Multi: Yekta
O akşam Yekta arkadaşı Serhat'ı arayıp Altun Bar'a gelmesini söyledi. Serhat barlardan çıkmayan bir insandı. Çok çapkındı. Hayatı takmayan, ciddi hiç bir ilişkisi olmayan, serseri bir tipti. Yekta ise tam tersi olgun, işinde gücünde çalışkan bir insandı. Hiçbir zaman kadınlarla ilgilenmezdi. Yaptığı evlilikte zaten babasının zoruyla olmuştu. Serhat'ı arayıp barda buluşmak isteyince Serhat şaşkına uğramıştı. Çünkü biliyordu ki arkadaşı barlara gitmeyi hiç sevmezdi. Hatta arkadaşına bu konuda sürekli kızardı.
Serhat bara geldiğinde arkadaşını sıkıntılı bir halde görünce canı sıkıldı.
"Oğlum hayırdır, ne bu hal?Neden burda buluşmak istedin? Sen sevmezdin barları. "
"Serhat hala sevmiyorum. Ama biliyorsun Zehra ile ayrılmak istiyorum. Bu yüzden seni buraya çağırdım. Bazı planlarım var. "
"Anlat bakalım. Bizde ona göre yardım edelim."
Yekta planlarını anlatmaya başladı. Daha önce yapmadığı şeyleri yapıp sabaha karşı eve dönecekti. Sarhoş olacaktı. Zehra'nın da onu aldattığını düşünmesini sağlayacaktı.
Bu düşünceler bile Yektayı rahatsız ediyordu. Belki Zehrayi böyle üzecekti ama başka çaresi yoktu. diğer türlü Zehra daha çok üzülecekti.
Serhat Yektayi dinledikçe ona hak veriyordu. O da Zehra'nın iyi bir insan olduğunu biliyordu. O yüzden bu yolun en iyi yol olduğunu o da kabul ediyordu. Bu yolda arkadaşına yardım edecekti. O gece iki arkadaş barda sohbet ettiler. Biraz da içtiler.
O akşam İzel de Senemin yanında kaldı. İzel babası ile yaşıyordu. Ailenin tek çocuğuydu. Arada Senemin yanına gelir beraber kalırlardı. Üniversitede okurlarken İzel Senem'in yanlarında kalmasını çok istemişti. Fakat Senem kimseye yük olmak istemiyordu o yüzden kabul etmemişti.
Ertesi gün iki kız beraber kahvaltı yaptılar. Sonra da ikisi de iş yerlerine gitmek için yola çıktılar. İzel babasının yanında avukatlık yapıyordu.

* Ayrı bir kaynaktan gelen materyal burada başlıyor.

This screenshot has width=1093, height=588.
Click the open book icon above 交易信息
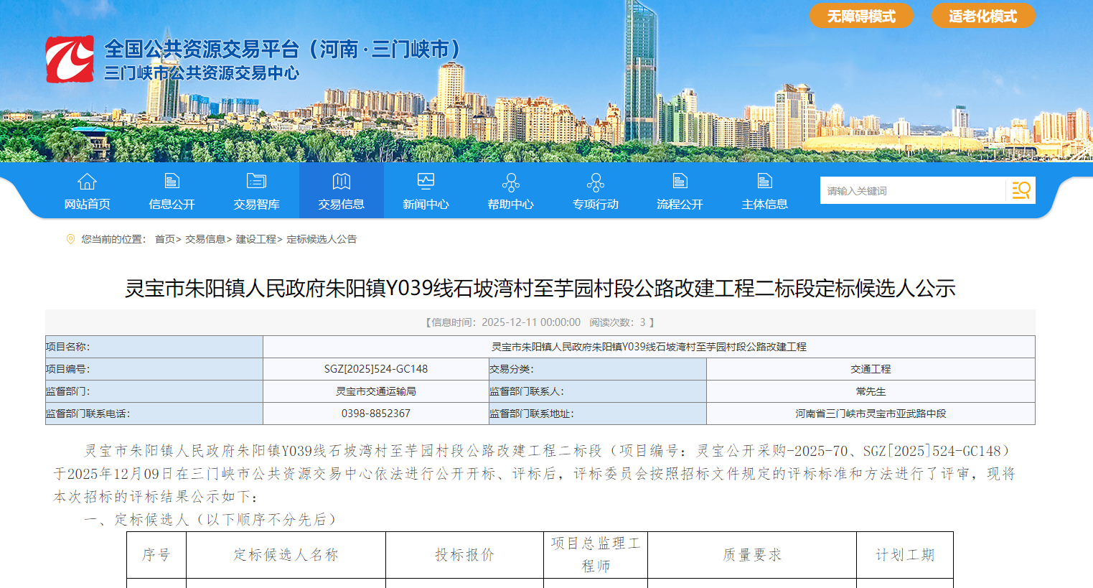tap(341, 181)
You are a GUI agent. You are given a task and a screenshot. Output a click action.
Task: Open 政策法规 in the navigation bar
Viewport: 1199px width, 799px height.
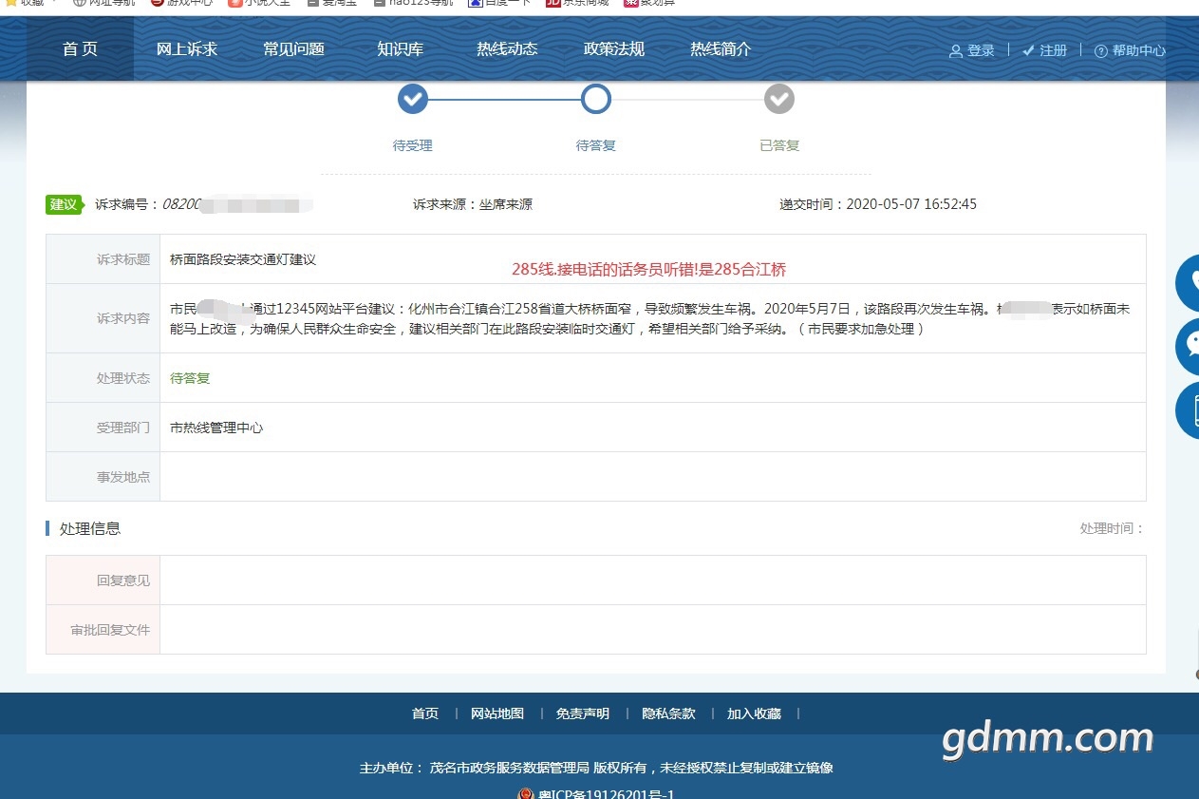(x=614, y=49)
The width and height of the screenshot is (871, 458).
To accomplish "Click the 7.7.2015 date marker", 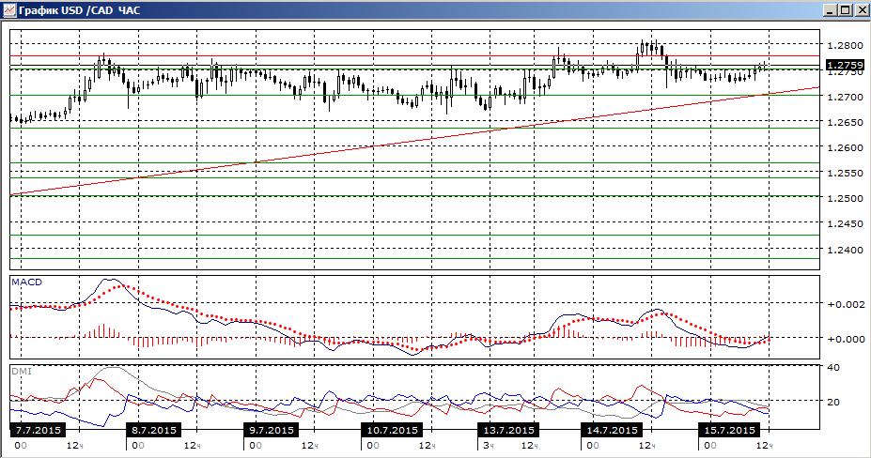I will tap(38, 430).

Oysa Senem önce özel bir şirkette çalışıp para kazandı. Sonra da kendine ofis açmıştı. Senem önce arkadaşı İzel'i iş yerine bıraktı sonra da kendi işine gitti. İşe gider gitmez dava dosyalarını alıp çalışmaya başladı. Dosyaları incelerken aklına Yekta geldi. Babası nasıl bir insandı ki oğlunu kendi çıkarı için sevmediği biriyle evlendiriyordu. Aklı bir türlü ermiyordu böyle şeylere. Para için neler yapıyorlardı. Bir süre daha çalışmaya devam etti. Sonra karnının acıktığını farketti ve çalışmayı bıraktı. Bir restorana yemek yemeye gitti.
Restoranda boş bir masa bulup oturdu. Garsona siparişini verdikten sonra siparişi gelene kadar etrafını izlemeye başladı. Bir an gözleri karşıya takıldı. Gözleri şaşkınlıkla açıldı. Çünkü Yekta bey kendisine doğru geliyordu.
Yekta o geceden sonra eve sabah saat 5 te dönmüştü. Ve sarhoştu. Yanında da bir kadın ile gelmişti. Kadın oyuncuydu ve onu Serhat ayarlamıştı.
Eşi Zehra kapının açılıp kapanma sesini duyunca uyanmıştı. Bir süre eşini beklemişti. Fakat gelmeyince yatmış ve uyumuştu. Zehra eşinin geldiğini anlayınca odasından çıktı ve eşinin yanına gitti. Fakat gördüklerine inanamadı.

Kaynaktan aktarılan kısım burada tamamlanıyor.